Hello all. I have seen some boats with a beautiful steel plate molded across the point of the bow down near the waterline. Does anyone know what this is called?

Happy Sailing,

Nelson


----------



## Faster (Sep 13, 2005)

These guys call them 'bow protectors' or bow shields .... makes sense, I guess!

BowShield Stainless Steel Bow Guard and Protector | KS Marine Products


----------



## BreakAwayFL (Sep 20, 2010)

Faster said:


> These guys call them 'bow protectors' or bow shields .... makes sense, I guess!
> 
> BowShield Stainless Steel Bow Guard and Protector | KS Marine Products


That's very similar to what I saw, thank you!!!


----------



## oysterman23 (Jul 22, 2011)

Hi Breakaway
They look far more protective than I think they would prove to be...docks are higher, if a winch cable snapped it would snake and hit somewhere else, but Ill bet the real purpose is to protect from the random attack of the rabid alligator manatee.... 
 Cod


----------



## sawingknots (Feb 24, 2005)

i'd say icebreaker for the more avid sailors


----------



## dacap06 (Feb 2, 2008)

Everything has three names -- a scientific name, a common name, and a sailor's name. Bow protector sounds rather lubberly to my ear. I doubt that's what sailors would call it. On the other hand, what sailors call anything generally can't be used in polite company. 

I honestly don't know the plate's name, but if I had to guess I'd call it a cutwater plate. I'll bet it bolts right through the hull to the cutwater backing plate, a part whose name I do know.

Tom


----------



## sawingknots (Feb 24, 2005)

what ever its called if i see one headed in my direction,i'm getting the hell out of its way,perfect boat for a ******* drunk me thinks


----------



## chamonix (Jun 25, 2010)

I thought metal plates on the bow where to protect the bow from the anchor when its being raised rather than to protect agianst collision?


----------



## Faster (Sep 13, 2005)

chamonix said:


> I thought metal plates on the bow where to protect the bow from the anchor when its being raised rather than to protect agianst collision?


Yes, I think that's the primary purpose for these plates.. we're starting to see them more now on newer boats due to the currently fashionable plumb bows which really makes getting the anchor on board without chipping gelcoat a bit of a problem.

There's an outfit that makes thin gauge self adhesive metal plates for areas like where a sheet might chafe on a coaming edge.. but I doubt they'd be much help in the bow area for anchor protections...


----------



## Capt Len (Oct 9, 2011)

If you paint a mark on the anchor chain ,you can slow or stop the winch before it hooks the spot where you should have put the steel plate .If the plate has teeth , it's a beach comber boat for pushing logs around.
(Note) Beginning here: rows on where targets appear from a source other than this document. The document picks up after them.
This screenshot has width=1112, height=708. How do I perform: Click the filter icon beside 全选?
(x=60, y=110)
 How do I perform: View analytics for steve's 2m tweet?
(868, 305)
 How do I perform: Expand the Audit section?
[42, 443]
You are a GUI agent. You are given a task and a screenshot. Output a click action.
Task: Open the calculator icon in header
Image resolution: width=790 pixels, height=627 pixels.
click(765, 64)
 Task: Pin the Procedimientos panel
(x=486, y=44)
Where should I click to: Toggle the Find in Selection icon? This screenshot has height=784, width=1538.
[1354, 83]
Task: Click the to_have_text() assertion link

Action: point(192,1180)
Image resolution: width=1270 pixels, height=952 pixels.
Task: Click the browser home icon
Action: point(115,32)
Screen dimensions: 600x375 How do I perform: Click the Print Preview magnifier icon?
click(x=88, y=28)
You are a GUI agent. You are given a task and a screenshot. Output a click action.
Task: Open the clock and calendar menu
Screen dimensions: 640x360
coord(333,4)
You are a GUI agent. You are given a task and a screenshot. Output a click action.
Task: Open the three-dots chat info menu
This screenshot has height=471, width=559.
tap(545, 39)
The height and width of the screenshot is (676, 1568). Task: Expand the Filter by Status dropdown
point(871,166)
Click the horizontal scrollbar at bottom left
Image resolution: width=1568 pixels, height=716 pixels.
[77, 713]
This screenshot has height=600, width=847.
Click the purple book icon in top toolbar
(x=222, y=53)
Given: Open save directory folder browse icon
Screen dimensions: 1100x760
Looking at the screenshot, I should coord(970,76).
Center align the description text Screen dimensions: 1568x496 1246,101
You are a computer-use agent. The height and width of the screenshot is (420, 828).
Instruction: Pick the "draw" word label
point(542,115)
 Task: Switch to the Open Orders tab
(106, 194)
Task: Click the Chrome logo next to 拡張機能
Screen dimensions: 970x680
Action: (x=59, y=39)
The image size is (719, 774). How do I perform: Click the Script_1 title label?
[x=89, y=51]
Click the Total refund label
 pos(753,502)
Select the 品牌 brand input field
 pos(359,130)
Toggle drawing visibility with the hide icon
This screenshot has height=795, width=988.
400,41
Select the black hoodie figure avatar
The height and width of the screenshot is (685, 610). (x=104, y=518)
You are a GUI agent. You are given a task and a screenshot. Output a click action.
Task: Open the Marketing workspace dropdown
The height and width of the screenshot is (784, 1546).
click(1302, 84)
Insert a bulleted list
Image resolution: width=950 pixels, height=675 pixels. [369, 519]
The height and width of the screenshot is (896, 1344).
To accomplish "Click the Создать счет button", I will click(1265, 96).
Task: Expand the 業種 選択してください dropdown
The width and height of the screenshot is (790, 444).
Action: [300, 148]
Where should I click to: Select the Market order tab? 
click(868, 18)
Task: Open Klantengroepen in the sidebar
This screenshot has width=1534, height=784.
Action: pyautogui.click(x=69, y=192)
I put a big one on the Sequel to counter bergy bits and many vessels up the inlets use them because the top inch or so of fresh freezes on the salt and cuts the hull.


----------



## Lake Superior Sailor (Aug 23, 2011)

I thought that you were speaking about a metal prow the bow of a ship ; like the Concordia's Captain got told to go to the prow and use the ladder to get back on the ship!....Dale


----------



## WDS123 (Apr 2, 2011)

Always fallend These 'a cutwater'


----------